** BEGIN DOCUMENT TEXT **
We have a mountain lion hanging around on a fresh kill about a mile from the house.  I briefly saw it today standing on top the ridge as I was driving to town.  People have been hanging out there all day with cameras and spotting scopes watching as it comes and goes.  It's too far up for my camera but you could plainly see it standing up there looking down at everyone.

Feral One....do you remember the wide flats where the bridge crosses the Gardner River as you head toward the north entrance from Mammoth?  It's right up on the hillside on the right just as you cross the bridge.

All of the deer and elk have been pushed down to the lower elevations by winter and the predators naturally follow.  We had wolves on the small hill behind the house a couple of nights ago.


----------



## DRB1313 (Jan 21, 2009)

Way to go Savage!! Those are fantastic!
A scene I can only dream about shooting!!


----------



## YankeeRedneck (Jan 22, 2009)

Super   Cool !!!


----------



## turky93 (Jan 22, 2009)

Thats big bear. Your braver than me gettin that close to him.
Ofcourse...as fat as he is I doubt he could do much more than waddle  
Nice shots!


----------



## Nugefan (Jan 22, 2009)

very cool capture .....

Thanks for postin' ....


----------



## grizzley30814 (Jan 22, 2009)

Cool pic, That is why I miss being out in that part of the country.


----------



## Jim Thompson (Jan 22, 2009)

very cool!  plus dude had a thorn in his foot


----------



## Branchminnow (Jan 22, 2009)
** END DOCUMENT TEXT **
#### TASKS AND EXERCISES:
(a) From the forum thread, extract the passage between "## turky93 (Jan" and "Nugefan (Jan 22, 2009)", inclusive.
(b) Answer the following questions using the forum thread.
(i) How far from the house is the mountain lion's fresh kill?
(ii) Which river does the bridge cross on the way toward the north entrance from Mammoth?
(iii) Where were wolves seen a couple of nights ago?
** BEGIN LISTING **
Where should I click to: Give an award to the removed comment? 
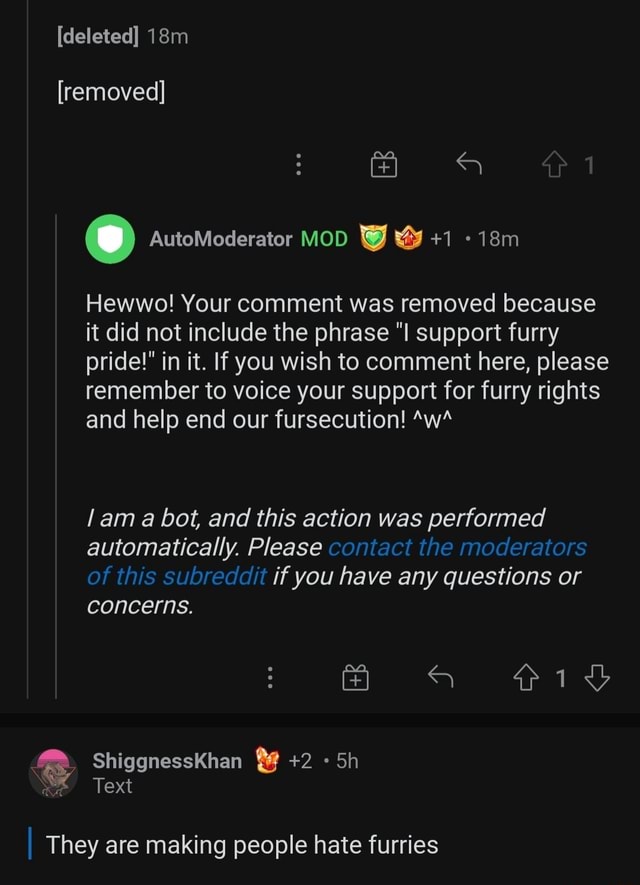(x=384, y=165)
** END LISTING **
** BEGIN LISTING **
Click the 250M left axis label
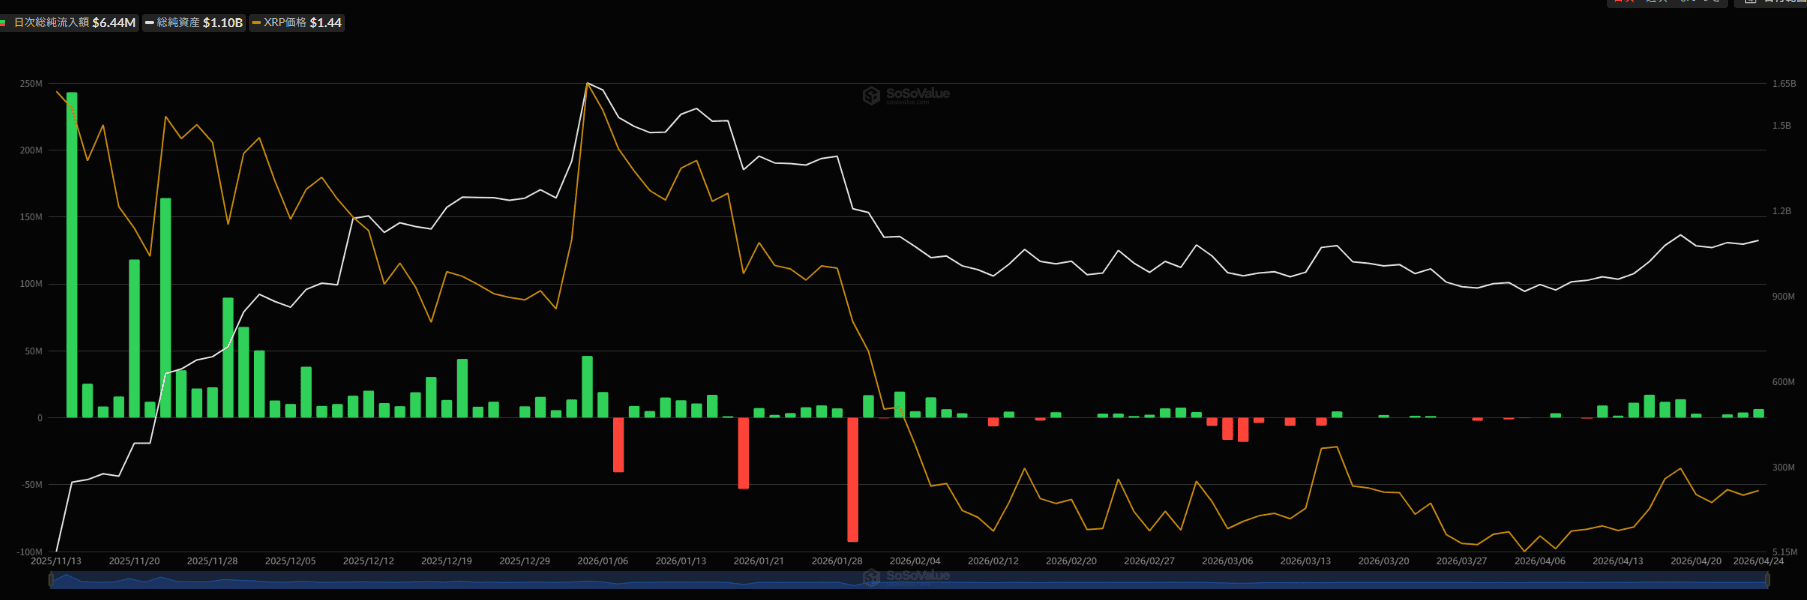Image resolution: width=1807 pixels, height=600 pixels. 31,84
** END LISTING **
#### EXERCISE RESULTS:
(a)
## turky93 (Jan 22, 2009)

Thats big bear. Your braver than me gettin that close to him.
Ofcourse...as fat as he is I doubt he could do much more than waddle  
Nice shots!


----------



## Nugefan (Jan 22, 2009)

(b)
(i) About a mile.
(ii) The Gardner River.
(iii) On the small hill behind the house.